+++ PAGE TEXT +++
By TREY BUNDY
Published: March 19, 2011
New York Times
In Alameda County, there is just one emergency group-home shelter for emotionally disturbed teenagers. It is called Refuge, for Resource Environment for Underprivileged Groups Enterprise Inc., but according to state documents and former employees, it is anything but a safe haven.
The record of an investigative visit of a Refuge group home in June 2007 by the Community Care Licensing Division of the California Department of Social Services.
Refuge, based in Oakland, has been cited 118 times for health, safety, personal rights and procedural violations during its 11-year existence, public records show. Violations included providing insufficient food and clothing, mishandling of residents’ money and medications, and abusive treatment by an inadequately trained staff.
On top of that, therapeutic support for the troubled young residents was all but nonexistent, two former employees say.
“Besides having a house and some food, I don’t know what other services they’re providing young people,” said Nicole Monroe, a former case manager in one of three six-bed Refuge homes in Oakland. “Not much was going on when I was working there.”
The troubles at Refuge, which serves young people who often come from backgrounds of (alleged) abuse and neglect, illustrate the difficulties that state and local governments have in regulating facilities that care for the most vulnerable populations.*
The state agency responsible for overseeing conditions inside group homes, the Community Care Licensing Division of the Department of Social Services, says that its inspectors look only for specific types of health, safety, procedural and personal rights violations, and that county social workers are responsible for assessing the quality of care.
+++ STORED DATA +++
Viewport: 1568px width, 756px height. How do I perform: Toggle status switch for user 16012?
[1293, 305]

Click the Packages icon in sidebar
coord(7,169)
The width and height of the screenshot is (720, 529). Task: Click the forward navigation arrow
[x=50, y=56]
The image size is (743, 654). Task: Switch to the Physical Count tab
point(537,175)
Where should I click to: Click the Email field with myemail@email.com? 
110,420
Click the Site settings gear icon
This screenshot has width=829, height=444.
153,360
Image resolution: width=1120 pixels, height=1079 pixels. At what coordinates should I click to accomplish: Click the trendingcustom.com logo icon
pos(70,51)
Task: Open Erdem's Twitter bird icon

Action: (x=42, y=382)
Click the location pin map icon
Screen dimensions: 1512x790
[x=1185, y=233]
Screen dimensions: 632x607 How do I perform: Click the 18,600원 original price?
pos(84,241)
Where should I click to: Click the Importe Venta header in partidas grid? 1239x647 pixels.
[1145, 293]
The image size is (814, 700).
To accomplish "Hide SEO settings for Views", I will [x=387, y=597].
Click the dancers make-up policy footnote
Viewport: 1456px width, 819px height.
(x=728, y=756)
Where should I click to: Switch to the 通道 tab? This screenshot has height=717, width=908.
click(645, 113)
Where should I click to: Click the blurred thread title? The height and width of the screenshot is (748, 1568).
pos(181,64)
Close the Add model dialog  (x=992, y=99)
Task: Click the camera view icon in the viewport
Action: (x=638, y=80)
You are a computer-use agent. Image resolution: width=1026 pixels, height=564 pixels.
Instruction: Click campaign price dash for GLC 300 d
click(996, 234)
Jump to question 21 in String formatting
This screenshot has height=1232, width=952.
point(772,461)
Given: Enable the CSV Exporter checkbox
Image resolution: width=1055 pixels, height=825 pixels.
+++
WHAT THE TASK ASKS> Reproduce the full text of the news article on the Refuge group homes in Alameda County word for word.

PROBLEM SOLUTION>
By TREY BUNDY
Published: March 19, 2011
New York Times
In Alameda County, there is just one emergency group-home shelter for emotionally disturbed teenagers. It is called Refuge, for Resource Environment for Underprivileged Groups Enterprise Inc., but according to state documents and former employees, it is anything but a safe haven.
The record of an investigative visit of a Refuge group home in June 2007 by the Community Care Licensing Division of the California Department of Social Services.
Refuge, based in Oakland, has been cited 118 times for health, safety, personal rights and procedural violations during its 11-year existence, public records show. Violations included providing insufficient food and clothing, mishandling of residents’ money and medications, and abusive treatment by an inadequately trained staff.
On top of that, therapeutic support for the troubled young residents was all but nonexistent, two former employees say.
“Besides having a house and some food, I don’t know what other services they’re providing young people,” said Nicole Monroe, a former case manager in one of three six-bed Refuge homes in Oakland. “Not much was going on when I was working there.”
The troubles at Refuge, which serves young people who often come from backgrounds of (alleged) abuse and neglect, illustrate the difficulties that state and local governments have in regulating facilities that care for the most vulnerable populations.*
The state agency responsible for overseeing conditions inside group homes, the Community Care Licensing Division of the Department of Social Services, says that its inspectors look only for specific types of health, safety, procedural and personal rights violations, and that county social workers are responsible for assessing the quality of care.